Re: POC: GROUP BY optimization

Teodor Sigaev <teodor@sigaev.ru>

From: Teodor Sigaev <teodor@sigaev.ru>
To: Tomas Vondra <tomas.vondra@2ndquadrant.com>, Claudio Freire <klaussfreire@gmail.com>
Cc: PostgreSQL-Dev <pgsql-hackers@postgresql.org>
Date: 2018-06-07T13:41:05Z
Lists: pgsql-hackers

Commits

Same data as JSON: GET /api/v1/messages/:b64id/commits the thread's linked commits as JSON, with link sources. API reference →
  1. Restore preprocess_groupclause()

  2. Rename PathKeyInfo to GroupByOrdering

  3. Add invariants check to get_useful_group_keys_orderings()

  4. Fix asymmetry in setting EquivalenceClass.ec_sortref

  5. Multiple revisions to the GROUP BY reordering tests

  6. Get rid of pg_class usage in SJE regression tests

  7. Rename index "abc" in aggregates.sql

  8. Explore alternative orderings of group-by pathkeys during optimization.

  9. Generalize the common code of adding sort before processing of grouping

  10. Fix out-dated comment in preprocess_groupclause()

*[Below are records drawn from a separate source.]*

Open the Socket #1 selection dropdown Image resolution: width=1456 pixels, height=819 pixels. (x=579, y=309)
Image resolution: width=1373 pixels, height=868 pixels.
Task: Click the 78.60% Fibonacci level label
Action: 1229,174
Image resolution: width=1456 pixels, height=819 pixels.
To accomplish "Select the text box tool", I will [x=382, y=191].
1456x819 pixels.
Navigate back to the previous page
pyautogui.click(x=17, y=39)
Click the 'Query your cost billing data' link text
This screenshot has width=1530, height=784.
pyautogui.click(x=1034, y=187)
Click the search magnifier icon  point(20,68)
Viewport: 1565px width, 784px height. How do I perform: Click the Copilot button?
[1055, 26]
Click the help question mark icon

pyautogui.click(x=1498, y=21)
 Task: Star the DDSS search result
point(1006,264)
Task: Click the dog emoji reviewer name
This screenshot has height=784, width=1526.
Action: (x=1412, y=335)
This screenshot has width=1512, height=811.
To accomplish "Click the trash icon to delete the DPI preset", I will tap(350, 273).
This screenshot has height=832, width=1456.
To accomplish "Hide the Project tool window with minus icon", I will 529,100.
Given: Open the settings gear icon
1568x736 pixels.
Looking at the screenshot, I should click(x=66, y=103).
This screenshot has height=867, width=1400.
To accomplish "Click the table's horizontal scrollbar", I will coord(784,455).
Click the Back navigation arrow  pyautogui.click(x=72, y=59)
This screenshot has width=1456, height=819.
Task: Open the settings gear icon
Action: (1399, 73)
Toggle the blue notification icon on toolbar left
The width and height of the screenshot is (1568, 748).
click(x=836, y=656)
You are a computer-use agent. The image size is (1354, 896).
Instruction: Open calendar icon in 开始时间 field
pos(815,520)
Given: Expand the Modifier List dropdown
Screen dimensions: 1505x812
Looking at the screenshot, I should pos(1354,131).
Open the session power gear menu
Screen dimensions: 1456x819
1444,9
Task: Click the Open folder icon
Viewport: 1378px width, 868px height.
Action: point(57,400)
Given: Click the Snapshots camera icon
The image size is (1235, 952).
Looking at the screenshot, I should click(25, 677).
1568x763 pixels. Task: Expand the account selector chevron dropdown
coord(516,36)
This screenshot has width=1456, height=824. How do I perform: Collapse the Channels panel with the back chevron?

  11. Force parallelism in partition_aggregate

  12. Optimize order of GROUP BY keys

> So the costing was fairly trivial, we simply do something like
> 
>      comparison_cost = 2.0 * cpu_operator_cost;
> 
>      sort_cost = comparison_cost * tuples * LOG2(tuples);
> 
> which essentially ignores that there might be multiple columns, or that
> the columns may have sort operator with different costs.
Agree. And distribution of keys.
> 
> The question is how reliable the heuristics can be. The current patch
> uses just plain ndistinct, but that seems rather unreliable but I don't
> have a clear idea how to improve that - we may have MCV for the columns
> and perhaps some extended statistics, but I'm not sure how far we can
> run with that.
v8 already uses another algorithm.

> 
> Essentially what we need to estimate the number of comparisons for each
> column, to compute better comparison_cost.
Exactly

>> Priorization of the user-provided order can be as simple as giving
>> that comparison_cost a small handicap.
> 
> I see no point in doing that, and I don't recall a single place in the
> planner where we do that. If the user specified ORDER BY, we'll slap an
> explicit Sort on top when needed (which acts as the handicap, but in a
> clear way). Otherwise we don't do such things - it'd be just plain
> confusing (consider "ORDER BY a,b" vs. "ORDER BY b,c" with same data
> types, ndistinct etc. but unexpectedly different costs). Also, what
> would be a good value for the handicap?

Again agree. If we have fixed order of columns (ORDER BY) then we should not try 
to reorder it. Current patch follows that if I didn't a mistake.